General characteristics
- Class & type: Modified Leda-class frigate
- Tons burthen: 1088 56/94 bm
- Length: 151 ft 10 in (46.3 m) (gundeck); 127 ft 1 in (38.7 m) (keel);
- Beam: 40 ft 6 in (12.3 m)
- Draught: 14 ft 7 in (4.4 m)
- Depth: 12 ft 9 in (3.9 m)
- Sail plan: Full-rigged ship
- Complement: 315
- Armament: 46 guns:; Upper gundeck: 28 × 18-pdr cannon; Quarterdeck: 14 × 32-pdr carronades; Forecastle: 2 × 9-pdr cannon and 2 × 32-pdr carronades;

= HMS Melampus (1820) =

Fifth-rate frigate of the Royal Navy

HMS Melampus was a 46-gun modified fifth-rate frigate built for the Royal Navy during the 1810s. Completed in 1820, she was not commissioned until 1845 for the South America Station and was converted into a store and receiving ship in 1855. The ship was briefly assigned as a coast guard ship before being paid off in 1858. Melampus was converted into a Roman Catholic chapel ship in 1866 and then became a store ship twenty years later. The ship was sold for scrap in 1906.

==Description==
Melampus had a length at the gundeck of 151 ft 10 in and 127 ft 1 in at the keel. She had a beam of 40 ft 6 in, a draught of 14 ft 7 in and a depth of hold of 12 ft 9 in. The ship's tonnage was 1088 56/94 tons burthen. The modified Leda-class frigates were armed with twenty-eight 18-pounder cannon on her gundeck, fourteen 32-pounder carronades on her quarterdeck and a pair of 9-pounder cannon and two more 32-pounder carronades in forecastle. The ship had a crew of 315 officers and ratings.

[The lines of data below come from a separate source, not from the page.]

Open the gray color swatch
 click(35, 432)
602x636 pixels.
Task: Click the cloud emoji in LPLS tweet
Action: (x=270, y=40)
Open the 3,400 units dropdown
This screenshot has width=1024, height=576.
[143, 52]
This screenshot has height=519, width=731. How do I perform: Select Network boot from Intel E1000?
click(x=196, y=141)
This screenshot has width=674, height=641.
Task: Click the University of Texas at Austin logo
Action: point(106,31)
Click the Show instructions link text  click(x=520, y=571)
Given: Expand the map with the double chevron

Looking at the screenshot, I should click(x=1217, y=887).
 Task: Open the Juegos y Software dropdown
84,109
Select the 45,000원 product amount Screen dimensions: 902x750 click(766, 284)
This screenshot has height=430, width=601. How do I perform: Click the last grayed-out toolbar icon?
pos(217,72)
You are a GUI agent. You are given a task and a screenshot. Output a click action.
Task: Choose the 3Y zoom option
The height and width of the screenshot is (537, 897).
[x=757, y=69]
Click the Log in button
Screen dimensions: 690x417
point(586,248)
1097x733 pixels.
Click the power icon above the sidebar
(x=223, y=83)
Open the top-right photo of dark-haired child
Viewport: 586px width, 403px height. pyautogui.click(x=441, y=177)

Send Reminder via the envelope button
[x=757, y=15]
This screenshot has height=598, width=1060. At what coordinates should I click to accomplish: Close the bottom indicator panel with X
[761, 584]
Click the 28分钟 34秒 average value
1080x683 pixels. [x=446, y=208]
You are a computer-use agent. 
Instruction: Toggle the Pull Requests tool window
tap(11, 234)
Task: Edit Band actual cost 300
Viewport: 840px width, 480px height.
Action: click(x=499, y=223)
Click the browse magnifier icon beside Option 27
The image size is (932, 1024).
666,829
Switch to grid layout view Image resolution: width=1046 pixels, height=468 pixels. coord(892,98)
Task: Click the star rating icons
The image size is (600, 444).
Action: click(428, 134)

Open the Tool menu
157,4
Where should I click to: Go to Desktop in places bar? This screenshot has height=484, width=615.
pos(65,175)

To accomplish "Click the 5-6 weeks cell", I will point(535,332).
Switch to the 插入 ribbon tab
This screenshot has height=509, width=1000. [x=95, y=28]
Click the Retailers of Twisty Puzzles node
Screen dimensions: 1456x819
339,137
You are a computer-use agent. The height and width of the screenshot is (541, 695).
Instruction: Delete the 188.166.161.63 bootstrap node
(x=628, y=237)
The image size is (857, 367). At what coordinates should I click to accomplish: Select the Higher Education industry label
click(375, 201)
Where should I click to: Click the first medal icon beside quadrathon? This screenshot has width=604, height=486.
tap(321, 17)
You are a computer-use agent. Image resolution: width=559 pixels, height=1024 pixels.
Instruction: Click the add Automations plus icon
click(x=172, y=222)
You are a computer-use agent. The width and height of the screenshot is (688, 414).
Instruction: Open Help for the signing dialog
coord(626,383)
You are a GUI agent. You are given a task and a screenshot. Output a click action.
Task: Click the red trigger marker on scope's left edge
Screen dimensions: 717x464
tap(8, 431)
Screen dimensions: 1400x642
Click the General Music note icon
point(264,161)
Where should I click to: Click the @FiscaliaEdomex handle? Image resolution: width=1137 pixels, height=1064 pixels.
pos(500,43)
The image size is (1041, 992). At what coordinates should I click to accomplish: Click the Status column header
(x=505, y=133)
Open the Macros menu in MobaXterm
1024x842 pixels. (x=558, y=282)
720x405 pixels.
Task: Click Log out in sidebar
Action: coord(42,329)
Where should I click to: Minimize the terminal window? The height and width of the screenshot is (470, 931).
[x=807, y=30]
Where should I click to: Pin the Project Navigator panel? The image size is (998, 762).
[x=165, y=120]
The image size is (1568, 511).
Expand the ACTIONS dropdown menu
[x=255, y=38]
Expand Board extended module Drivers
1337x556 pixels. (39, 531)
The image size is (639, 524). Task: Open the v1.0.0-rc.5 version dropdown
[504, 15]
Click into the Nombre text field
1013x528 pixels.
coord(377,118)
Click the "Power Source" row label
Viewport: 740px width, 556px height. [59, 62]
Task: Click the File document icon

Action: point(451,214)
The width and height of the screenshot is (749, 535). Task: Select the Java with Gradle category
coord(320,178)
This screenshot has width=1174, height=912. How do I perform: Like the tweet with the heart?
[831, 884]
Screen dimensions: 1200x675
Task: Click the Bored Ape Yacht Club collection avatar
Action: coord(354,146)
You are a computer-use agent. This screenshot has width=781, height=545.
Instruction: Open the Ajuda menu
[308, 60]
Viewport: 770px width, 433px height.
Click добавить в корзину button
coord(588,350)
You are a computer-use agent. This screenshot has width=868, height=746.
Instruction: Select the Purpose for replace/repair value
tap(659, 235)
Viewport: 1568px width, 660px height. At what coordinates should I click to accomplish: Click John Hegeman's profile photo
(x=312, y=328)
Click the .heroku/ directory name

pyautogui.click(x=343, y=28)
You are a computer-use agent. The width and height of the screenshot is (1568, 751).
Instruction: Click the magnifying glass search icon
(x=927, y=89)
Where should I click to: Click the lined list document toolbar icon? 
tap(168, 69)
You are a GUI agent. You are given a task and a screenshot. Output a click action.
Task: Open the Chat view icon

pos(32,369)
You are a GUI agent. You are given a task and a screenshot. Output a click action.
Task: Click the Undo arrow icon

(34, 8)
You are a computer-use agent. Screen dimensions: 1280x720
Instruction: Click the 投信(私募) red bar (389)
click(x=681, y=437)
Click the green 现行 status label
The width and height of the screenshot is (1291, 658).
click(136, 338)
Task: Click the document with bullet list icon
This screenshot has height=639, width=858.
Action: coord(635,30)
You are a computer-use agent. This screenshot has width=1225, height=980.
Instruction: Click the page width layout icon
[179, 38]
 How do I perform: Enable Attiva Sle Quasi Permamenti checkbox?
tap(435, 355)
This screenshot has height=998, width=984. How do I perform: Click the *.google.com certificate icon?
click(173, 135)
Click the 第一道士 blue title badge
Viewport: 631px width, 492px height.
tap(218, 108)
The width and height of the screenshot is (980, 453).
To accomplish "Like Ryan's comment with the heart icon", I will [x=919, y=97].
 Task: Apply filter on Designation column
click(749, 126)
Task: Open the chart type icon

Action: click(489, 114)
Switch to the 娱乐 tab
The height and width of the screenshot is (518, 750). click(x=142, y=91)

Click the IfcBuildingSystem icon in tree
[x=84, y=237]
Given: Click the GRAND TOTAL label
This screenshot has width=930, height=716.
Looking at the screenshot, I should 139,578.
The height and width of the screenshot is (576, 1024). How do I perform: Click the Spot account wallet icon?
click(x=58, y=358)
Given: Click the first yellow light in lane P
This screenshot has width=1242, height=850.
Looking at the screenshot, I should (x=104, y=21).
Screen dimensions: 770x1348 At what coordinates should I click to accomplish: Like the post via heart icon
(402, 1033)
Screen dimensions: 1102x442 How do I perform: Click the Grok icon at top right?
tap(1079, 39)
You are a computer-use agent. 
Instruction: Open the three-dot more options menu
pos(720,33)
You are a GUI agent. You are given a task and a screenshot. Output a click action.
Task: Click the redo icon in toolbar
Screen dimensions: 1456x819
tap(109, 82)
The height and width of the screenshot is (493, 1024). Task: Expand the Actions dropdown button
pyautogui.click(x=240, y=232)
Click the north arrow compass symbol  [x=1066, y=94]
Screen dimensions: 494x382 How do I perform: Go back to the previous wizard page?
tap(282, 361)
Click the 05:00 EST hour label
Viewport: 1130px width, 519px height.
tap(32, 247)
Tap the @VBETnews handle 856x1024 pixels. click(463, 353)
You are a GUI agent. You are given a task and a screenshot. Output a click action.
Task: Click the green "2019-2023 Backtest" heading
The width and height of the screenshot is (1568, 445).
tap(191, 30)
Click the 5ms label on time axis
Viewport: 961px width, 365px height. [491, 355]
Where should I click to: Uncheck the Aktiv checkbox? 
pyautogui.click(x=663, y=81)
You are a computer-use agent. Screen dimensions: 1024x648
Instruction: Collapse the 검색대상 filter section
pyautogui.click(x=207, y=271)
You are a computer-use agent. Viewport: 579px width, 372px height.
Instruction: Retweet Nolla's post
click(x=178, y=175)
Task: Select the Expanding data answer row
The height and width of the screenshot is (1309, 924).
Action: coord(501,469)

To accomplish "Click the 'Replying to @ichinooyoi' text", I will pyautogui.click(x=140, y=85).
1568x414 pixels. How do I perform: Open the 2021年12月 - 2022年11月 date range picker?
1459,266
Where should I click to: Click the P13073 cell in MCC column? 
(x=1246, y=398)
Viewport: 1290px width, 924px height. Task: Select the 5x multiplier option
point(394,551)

==Construction and career==
Melampus, the second ship of her name to serve in the Royal Navy, was ordered on 1 May 1816, laid down in August 1817 at Pembroke Dockyard, Wales, and launched on 10 August 1820. She was completed for ordinary at Plymouth Dockyard 2–23 September 1829 and was roofed over from the mainmast forward. The ship cost £23,007 to build and £7,072 to fit out for ordinary. She was fitted out for sea at a total cost of £9,156 from March to 18 May 1845.

Melampuss first commission began on 12 March with Captain John Campbell in command and she was ready for sea on 18 May.